= TEKS HASIL EKSTRAKSI =
....

Uis beka buluh yang diletakkan di pundak mengatakan bahwa hari ini berubah ali-ali jadi cengkok-cengkok, gambaran berkat Tuhan yang menyertai kehidupan juga setiap langkah kehidupan tetap sehat, damai sejahtera, dan hati orang yang jahat tidak sampai kepada diri kita, bukan bencana yang datang kepada kita.
Diberikan sarung ”Uis Gatip Jongkiten” berwarna hitam, supaya yang memakainya mengetahui pantang mereha (hal-hal yang tidak boleh dilakukan) di dalam kehidupan ini. Contoh seorang anak beru menghadap kalimbubu untuk menghindari mana tahu resleting terbuka pasti malu jika ini terjadi di depan kalimbubu, sehinga disarungkan Uis Gatip Jonggiten.
Diletakkan sarung di pundak, artinya supaya dia mengaku kepada sangkep geluhnya (senina, kalimbubu, anak beru) supaya satu pengharapan dalam Merga Silima, karena itu dia harus mengendong, menjinjing, menjunjung, tidak lebih tinggi atau lebih rendah dalam kehidupan.
Pisau, melambangkan bahwa dia dengan saudara (senina)nya bisa menjadi seperti pisau yang tajam bagi kalimbubu dalam mengerjakan pekerjaan-pekerjaan adat.

....

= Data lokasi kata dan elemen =
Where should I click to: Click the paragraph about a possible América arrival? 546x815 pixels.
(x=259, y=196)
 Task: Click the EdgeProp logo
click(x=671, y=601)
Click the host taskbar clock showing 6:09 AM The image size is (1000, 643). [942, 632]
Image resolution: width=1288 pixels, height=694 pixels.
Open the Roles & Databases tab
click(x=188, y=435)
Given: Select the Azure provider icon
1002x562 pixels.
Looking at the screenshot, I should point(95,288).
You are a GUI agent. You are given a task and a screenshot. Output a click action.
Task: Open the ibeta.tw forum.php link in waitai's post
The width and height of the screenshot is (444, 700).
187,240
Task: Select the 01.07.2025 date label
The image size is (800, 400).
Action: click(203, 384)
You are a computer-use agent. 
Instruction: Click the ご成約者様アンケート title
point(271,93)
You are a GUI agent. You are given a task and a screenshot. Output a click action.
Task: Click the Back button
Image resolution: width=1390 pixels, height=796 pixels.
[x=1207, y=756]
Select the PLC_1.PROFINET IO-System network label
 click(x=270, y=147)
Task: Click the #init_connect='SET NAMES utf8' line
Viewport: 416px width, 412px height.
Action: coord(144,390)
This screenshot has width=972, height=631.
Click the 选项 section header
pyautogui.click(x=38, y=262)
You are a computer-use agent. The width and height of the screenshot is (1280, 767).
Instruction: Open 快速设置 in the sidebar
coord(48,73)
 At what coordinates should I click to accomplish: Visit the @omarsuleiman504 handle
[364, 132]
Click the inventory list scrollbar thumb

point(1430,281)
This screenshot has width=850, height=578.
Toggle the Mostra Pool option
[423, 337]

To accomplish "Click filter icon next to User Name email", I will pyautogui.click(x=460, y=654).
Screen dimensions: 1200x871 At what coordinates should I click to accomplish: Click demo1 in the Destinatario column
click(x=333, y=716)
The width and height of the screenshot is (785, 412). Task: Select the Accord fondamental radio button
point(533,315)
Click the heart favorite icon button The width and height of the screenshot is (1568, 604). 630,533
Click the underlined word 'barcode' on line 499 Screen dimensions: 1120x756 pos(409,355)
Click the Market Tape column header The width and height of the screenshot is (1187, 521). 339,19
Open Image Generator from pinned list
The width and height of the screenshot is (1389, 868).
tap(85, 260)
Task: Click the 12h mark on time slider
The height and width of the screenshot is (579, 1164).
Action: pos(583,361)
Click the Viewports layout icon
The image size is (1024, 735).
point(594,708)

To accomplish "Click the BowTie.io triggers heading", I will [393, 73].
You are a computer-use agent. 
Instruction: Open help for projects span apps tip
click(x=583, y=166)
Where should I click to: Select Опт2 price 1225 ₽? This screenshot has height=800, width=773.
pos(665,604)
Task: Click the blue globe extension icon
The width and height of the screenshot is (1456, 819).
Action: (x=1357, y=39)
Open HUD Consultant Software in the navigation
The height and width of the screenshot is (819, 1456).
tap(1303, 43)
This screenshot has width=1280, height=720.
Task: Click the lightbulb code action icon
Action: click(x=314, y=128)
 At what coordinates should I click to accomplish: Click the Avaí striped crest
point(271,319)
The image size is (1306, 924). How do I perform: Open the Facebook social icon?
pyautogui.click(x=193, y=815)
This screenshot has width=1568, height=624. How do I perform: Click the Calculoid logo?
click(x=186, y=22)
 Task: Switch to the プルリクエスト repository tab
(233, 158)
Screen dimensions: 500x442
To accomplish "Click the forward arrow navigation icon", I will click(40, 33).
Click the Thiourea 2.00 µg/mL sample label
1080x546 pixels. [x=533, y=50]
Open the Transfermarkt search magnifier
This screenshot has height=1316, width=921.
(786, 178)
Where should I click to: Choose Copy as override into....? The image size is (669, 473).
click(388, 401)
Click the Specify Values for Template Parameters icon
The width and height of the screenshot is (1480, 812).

....

= TUJUAN =
Jawab pertanyaan berikut dari teks hasil ekstraksi:
(a) Apa warna sarung "Uis Gatip Jongkiten"?
(b) Menurut teks itu, apa yang dilambangkan oleh pisau?
(c) Siapa saja yang disebut sebagai sangkep geluh?
Jawablah hanya berdasarkan teks hasil ekstraksi.

= JAWABAN =
(a) Hitam.
(b) Pisau melambangkan bahwa dia bersama saudaranya (senina) bisa menjadi seperti pisau yang tajam bagi kalimbubu dalam mengerjakan pekerjaan-pekerjaan adat.
(c) Senina, kalimbubu, dan anak beru.